_EXERCISE OBJECTIVE_: I would like every record below transcribed exactly as it is.

(Beginning of MATERIAL SHOWN)

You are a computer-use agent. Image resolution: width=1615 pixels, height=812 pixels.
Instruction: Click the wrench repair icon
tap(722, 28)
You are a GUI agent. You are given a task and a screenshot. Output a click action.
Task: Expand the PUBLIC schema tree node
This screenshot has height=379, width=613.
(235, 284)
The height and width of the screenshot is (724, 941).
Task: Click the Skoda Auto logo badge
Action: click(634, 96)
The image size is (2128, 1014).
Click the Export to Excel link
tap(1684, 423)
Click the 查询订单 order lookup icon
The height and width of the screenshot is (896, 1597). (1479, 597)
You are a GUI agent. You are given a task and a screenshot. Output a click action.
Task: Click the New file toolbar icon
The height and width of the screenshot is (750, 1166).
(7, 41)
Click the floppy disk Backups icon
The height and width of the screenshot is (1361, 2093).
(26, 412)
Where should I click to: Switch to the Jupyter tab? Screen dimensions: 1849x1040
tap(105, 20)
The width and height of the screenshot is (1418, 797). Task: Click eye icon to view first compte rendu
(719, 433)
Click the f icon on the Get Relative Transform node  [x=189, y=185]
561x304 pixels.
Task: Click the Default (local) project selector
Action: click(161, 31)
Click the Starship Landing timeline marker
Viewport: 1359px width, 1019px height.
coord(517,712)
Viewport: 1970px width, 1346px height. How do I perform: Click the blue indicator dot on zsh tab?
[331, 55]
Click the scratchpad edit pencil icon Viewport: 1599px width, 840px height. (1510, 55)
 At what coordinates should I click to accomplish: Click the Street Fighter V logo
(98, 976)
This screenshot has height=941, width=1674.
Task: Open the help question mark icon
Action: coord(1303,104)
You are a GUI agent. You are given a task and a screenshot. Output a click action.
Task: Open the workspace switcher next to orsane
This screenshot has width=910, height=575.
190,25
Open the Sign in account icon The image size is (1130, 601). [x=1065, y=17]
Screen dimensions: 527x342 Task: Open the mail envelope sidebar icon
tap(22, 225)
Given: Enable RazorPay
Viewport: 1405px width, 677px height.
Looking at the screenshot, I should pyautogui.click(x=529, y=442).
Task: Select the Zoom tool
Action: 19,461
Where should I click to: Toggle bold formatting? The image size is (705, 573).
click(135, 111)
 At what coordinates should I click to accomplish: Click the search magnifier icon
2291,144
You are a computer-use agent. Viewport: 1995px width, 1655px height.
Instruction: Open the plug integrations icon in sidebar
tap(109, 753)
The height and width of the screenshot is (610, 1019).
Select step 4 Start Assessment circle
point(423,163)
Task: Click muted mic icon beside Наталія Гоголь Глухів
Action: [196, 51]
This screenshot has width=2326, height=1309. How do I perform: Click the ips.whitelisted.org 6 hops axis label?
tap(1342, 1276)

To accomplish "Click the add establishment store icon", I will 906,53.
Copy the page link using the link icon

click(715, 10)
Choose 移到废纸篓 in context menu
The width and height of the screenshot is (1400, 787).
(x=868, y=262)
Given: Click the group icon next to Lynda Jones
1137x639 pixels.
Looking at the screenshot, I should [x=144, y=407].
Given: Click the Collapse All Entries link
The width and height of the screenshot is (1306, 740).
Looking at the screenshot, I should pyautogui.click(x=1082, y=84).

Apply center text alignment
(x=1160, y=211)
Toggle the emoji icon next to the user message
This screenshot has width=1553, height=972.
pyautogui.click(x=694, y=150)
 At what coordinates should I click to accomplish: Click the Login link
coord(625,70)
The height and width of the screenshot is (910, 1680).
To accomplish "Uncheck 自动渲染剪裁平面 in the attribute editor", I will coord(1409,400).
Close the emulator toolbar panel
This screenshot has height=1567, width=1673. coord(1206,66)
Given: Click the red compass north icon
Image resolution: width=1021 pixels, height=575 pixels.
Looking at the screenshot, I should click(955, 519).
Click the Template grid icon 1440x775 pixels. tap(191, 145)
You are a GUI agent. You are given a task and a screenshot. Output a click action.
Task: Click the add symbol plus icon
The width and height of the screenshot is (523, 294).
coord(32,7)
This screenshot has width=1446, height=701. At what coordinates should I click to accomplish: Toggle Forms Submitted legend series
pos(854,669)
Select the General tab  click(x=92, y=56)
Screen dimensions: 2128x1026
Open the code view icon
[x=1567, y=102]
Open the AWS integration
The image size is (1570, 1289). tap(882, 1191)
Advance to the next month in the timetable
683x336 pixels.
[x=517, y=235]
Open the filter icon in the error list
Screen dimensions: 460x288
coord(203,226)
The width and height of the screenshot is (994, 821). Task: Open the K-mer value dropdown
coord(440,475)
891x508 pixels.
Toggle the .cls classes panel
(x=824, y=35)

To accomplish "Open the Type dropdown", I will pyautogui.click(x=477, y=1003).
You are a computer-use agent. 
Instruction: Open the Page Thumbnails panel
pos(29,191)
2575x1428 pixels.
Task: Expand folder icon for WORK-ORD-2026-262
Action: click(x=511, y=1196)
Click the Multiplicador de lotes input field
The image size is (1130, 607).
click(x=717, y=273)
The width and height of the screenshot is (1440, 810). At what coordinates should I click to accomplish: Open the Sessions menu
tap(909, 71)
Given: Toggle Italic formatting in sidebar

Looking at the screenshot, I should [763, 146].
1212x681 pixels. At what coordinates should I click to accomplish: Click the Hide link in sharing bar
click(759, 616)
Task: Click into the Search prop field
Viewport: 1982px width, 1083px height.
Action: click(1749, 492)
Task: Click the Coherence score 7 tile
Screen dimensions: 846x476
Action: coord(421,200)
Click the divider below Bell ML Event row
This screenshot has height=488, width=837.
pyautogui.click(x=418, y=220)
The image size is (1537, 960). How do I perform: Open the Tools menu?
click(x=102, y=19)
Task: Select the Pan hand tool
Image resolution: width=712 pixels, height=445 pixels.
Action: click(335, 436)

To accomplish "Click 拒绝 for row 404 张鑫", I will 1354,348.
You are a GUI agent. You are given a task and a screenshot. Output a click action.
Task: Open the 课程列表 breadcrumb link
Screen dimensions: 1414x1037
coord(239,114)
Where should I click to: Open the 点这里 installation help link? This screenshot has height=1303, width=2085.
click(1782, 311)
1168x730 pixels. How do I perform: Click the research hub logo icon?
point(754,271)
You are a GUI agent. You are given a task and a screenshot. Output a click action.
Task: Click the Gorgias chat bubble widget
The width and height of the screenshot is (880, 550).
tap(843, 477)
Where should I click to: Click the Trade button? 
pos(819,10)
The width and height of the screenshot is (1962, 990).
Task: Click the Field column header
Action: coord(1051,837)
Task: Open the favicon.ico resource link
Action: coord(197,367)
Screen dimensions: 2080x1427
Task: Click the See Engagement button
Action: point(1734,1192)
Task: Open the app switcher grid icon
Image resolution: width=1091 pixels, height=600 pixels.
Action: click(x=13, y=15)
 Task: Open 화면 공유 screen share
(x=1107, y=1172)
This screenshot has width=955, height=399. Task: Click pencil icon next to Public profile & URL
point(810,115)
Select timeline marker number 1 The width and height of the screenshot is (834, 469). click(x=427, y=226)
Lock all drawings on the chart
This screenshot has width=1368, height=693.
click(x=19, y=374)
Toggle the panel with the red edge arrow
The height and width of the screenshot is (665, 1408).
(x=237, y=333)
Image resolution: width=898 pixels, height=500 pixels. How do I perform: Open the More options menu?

(End of MATERIAL SHOWN)

_OUTPUT OF THE TASK_:
You are a computer-use agent. Image resolution: width=1615 pixels, height=812 pixels.
Instruction: Click the wrench repair icon
tap(722, 28)
You are a GUI agent. You are given a task and a screenshot. Output a click action.
Task: Expand the PUBLIC schema tree node
This screenshot has height=379, width=613.
(235, 284)
The height and width of the screenshot is (724, 941).
Task: Click the Skoda Auto logo badge
Action: click(634, 96)
The image size is (2128, 1014).
Click the Export to Excel link
tap(1684, 423)
Click the 查询订单 order lookup icon
The height and width of the screenshot is (896, 1597). (1479, 597)
You are a GUI agent. You are given a task and a screenshot. Output a click action.
Task: Click the New file toolbar icon
The height and width of the screenshot is (750, 1166).
(7, 41)
Click the floppy disk Backups icon
The height and width of the screenshot is (1361, 2093).
(26, 412)
Where should I click to: Switch to the Jupyter tab? Screen dimensions: 1849x1040
tap(105, 20)
The width and height of the screenshot is (1418, 797). Task: Click eye icon to view first compte rendu
(719, 433)
Click the f icon on the Get Relative Transform node  [x=189, y=185]
561x304 pixels.
Task: Click the Default (local) project selector
Action: click(161, 31)
Click the Starship Landing timeline marker
Viewport: 1359px width, 1019px height.
coord(517,712)
Viewport: 1970px width, 1346px height. How do I perform: Click the blue indicator dot on zsh tab?
[331, 55]
Click the scratchpad edit pencil icon Viewport: 1599px width, 840px height. (1510, 55)
 At what coordinates should I click to accomplish: Click the Street Fighter V logo
(98, 976)
This screenshot has height=941, width=1674.
Task: Open the help question mark icon
Action: coord(1303,104)
You are a GUI agent. You are given a task and a screenshot. Output a click action.
Task: Open the workspace switcher next to orsane
This screenshot has width=910, height=575.
190,25
Open the Sign in account icon The image size is (1130, 601). [x=1065, y=17]
Screen dimensions: 527x342 Task: Open the mail envelope sidebar icon
tap(22, 225)
Given: Enable RazorPay
Viewport: 1405px width, 677px height.
Looking at the screenshot, I should pyautogui.click(x=529, y=442).
Task: Select the Zoom tool
Action: 19,461
Where should I click to: Toggle bold formatting? The image size is (705, 573).
click(135, 111)
 At what coordinates should I click to accomplish: Click the search magnifier icon
2291,144
You are a computer-use agent. Viewport: 1995px width, 1655px height.
Instruction: Open the plug integrations icon in sidebar
tap(109, 753)
The height and width of the screenshot is (610, 1019).
Select step 4 Start Assessment circle
point(423,163)
Task: Click muted mic icon beside Наталія Гоголь Глухів
Action: [196, 51]
This screenshot has width=2326, height=1309. How do I perform: Click the ips.whitelisted.org 6 hops axis label?
tap(1342, 1276)

To accomplish "Click the add establishment store icon", I will 906,53.
Copy the page link using the link icon

click(715, 10)
Choose 移到废纸篓 in context menu
The width and height of the screenshot is (1400, 787).
(x=868, y=262)
Given: Click the group icon next to Lynda Jones
1137x639 pixels.
Looking at the screenshot, I should [x=144, y=407].
Given: Click the Collapse All Entries link
The width and height of the screenshot is (1306, 740).
Looking at the screenshot, I should pyautogui.click(x=1082, y=84).

Apply center text alignment
(x=1160, y=211)
Toggle the emoji icon next to the user message
This screenshot has width=1553, height=972.
pyautogui.click(x=694, y=150)
 At what coordinates should I click to accomplish: Click the Login link
coord(625,70)
The height and width of the screenshot is (910, 1680).
To accomplish "Uncheck 自动渲染剪裁平面 in the attribute editor", I will coord(1409,400).
Close the emulator toolbar panel
This screenshot has height=1567, width=1673. coord(1206,66)
Given: Click the red compass north icon
Image resolution: width=1021 pixels, height=575 pixels.
Looking at the screenshot, I should click(955, 519).
Click the Template grid icon 1440x775 pixels. tap(191, 145)
You are a GUI agent. You are given a task and a screenshot. Output a click action.
Task: Click the add symbol plus icon
The width and height of the screenshot is (523, 294).
coord(32,7)
This screenshot has width=1446, height=701. At what coordinates should I click to accomplish: Toggle Forms Submitted legend series
pos(854,669)
Select the General tab  click(x=92, y=56)
Screen dimensions: 2128x1026
Open the code view icon
[x=1567, y=102]
Open the AWS integration
The image size is (1570, 1289). tap(882, 1191)
Advance to the next month in the timetable
683x336 pixels.
[x=517, y=235]
Open the filter icon in the error list
Screen dimensions: 460x288
coord(203,226)
The width and height of the screenshot is (994, 821). Task: Open the K-mer value dropdown
coord(440,475)
891x508 pixels.
Toggle the .cls classes panel
(x=824, y=35)

To accomplish "Open the Type dropdown", I will pyautogui.click(x=477, y=1003).
You are a computer-use agent. 
Instruction: Open the Page Thumbnails panel
pos(29,191)
2575x1428 pixels.
Task: Expand folder icon for WORK-ORD-2026-262
Action: click(x=511, y=1196)
Click the Multiplicador de lotes input field
The image size is (1130, 607).
click(x=717, y=273)
The width and height of the screenshot is (1440, 810). At what coordinates should I click to accomplish: Open the Sessions menu
tap(909, 71)
Given: Toggle Italic formatting in sidebar

Looking at the screenshot, I should [763, 146].
1212x681 pixels. At what coordinates should I click to accomplish: Click the Hide link in sharing bar
click(759, 616)
Task: Click into the Search prop field
Viewport: 1982px width, 1083px height.
Action: click(1749, 492)
Task: Click the Coherence score 7 tile
Screen dimensions: 846x476
Action: coord(421,200)
Click the divider below Bell ML Event row
This screenshot has height=488, width=837.
pyautogui.click(x=418, y=220)
The image size is (1537, 960). How do I perform: Open the Tools menu?
click(x=102, y=19)
Task: Select the Pan hand tool
Image resolution: width=712 pixels, height=445 pixels.
Action: click(335, 436)

To accomplish "Click 拒绝 for row 404 张鑫", I will 1354,348.
You are a GUI agent. You are given a task and a screenshot. Output a click action.
Task: Open the 课程列表 breadcrumb link
Screen dimensions: 1414x1037
coord(239,114)
Where should I click to: Open the 点这里 installation help link? This screenshot has height=1303, width=2085.
click(1782, 311)
1168x730 pixels. How do I perform: Click the research hub logo icon?
point(754,271)
You are a GUI agent. You are given a task and a screenshot. Output a click action.
Task: Click the Gorgias chat bubble widget
The width and height of the screenshot is (880, 550).
tap(843, 477)
Where should I click to: Click the Trade button? 
pos(819,10)
The width and height of the screenshot is (1962, 990).
Task: Click the Field column header
Action: coord(1051,837)
Task: Open the favicon.ico resource link
Action: coord(197,367)
Screen dimensions: 2080x1427
Task: Click the See Engagement button
Action: point(1734,1192)
Task: Open the app switcher grid icon
Image resolution: width=1091 pixels, height=600 pixels.
Action: click(x=13, y=15)
 Task: Open 화면 공유 screen share
(x=1107, y=1172)
This screenshot has width=955, height=399. Task: Click pencil icon next to Public profile & URL
point(810,115)
Select timeline marker number 1 The width and height of the screenshot is (834, 469). click(x=427, y=226)
Lock all drawings on the chart
This screenshot has width=1368, height=693.
click(x=19, y=374)
Toggle the panel with the red edge arrow
The height and width of the screenshot is (665, 1408).
(x=237, y=333)
Image resolution: width=898 pixels, height=500 pixels. How do I perform: Open the More options menu?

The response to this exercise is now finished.